- _INSTRUCTION_:
Can you repeat the stretch of the Arla Foods passage from "However, the company’s" through "a 3.6% increase.", substituting "central" for "pivotal"?

[BEGIN PASSAGE]

DENMARK – Continued inflationary pressure, declining dairy commodity prices, and shifting consumer preferences have marked the first half of 2023 for Danish dairy giant, Arla Foods.

Despite these challenges, the dairy cooperative managed to achieve a significant milestone with a reported revenue of US$8.6 billion for the first half of the year, reflecting a remarkable 10.7% increase compared to the same period in 2022.

The fluctuating economic landscape, characterized by persistent inflation and changing consumer behaviors, posed significant hurdles for Arla Foods in the first half of 2023.

However, the company’s strategic moves to address these challenges have paid off, driving an impressive revenue growth.

A key driver of this success was the implementation of earlier price increases across Arla’s retail and foodservice sectors, which played a pivotal role in bolstering the group’s financial performance.

While the overall branded revenue grew by 6.9%, the standout performers were the Lurpak brand, which achieved a 7.2% growth, and the Arla brand, which witnessed a 3.6% increase.

[END PASSAGE]
[BEGIN SOURCE EXCERPT]

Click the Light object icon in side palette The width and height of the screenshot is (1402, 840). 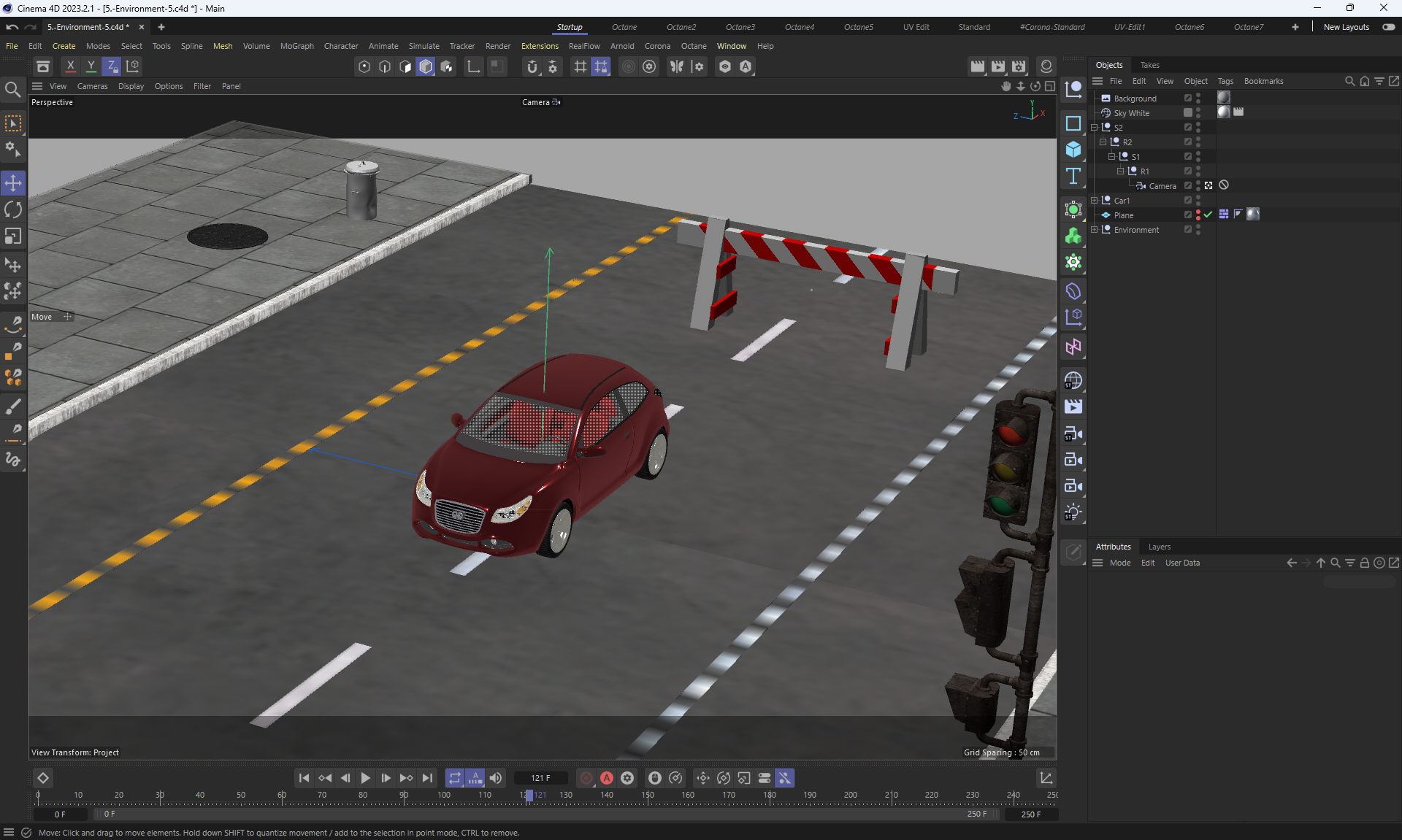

[END SOURCE EXCERPT]

- _SOLVED EXERCISE_:
However, the company’s strategic moves to address these challenges have paid off, driving an impressive revenue growth.

A key driver of this success was the implementation of earlier price increases across Arla’s retail and foodservice sectors, which played a central role in bolstering the group’s financial performance.

While the overall branded revenue grew by 6.9%, the standout performers were the Lurpak brand, which achieved a 7.2% growth, and the Arla brand, which witnessed a 3.6% increase.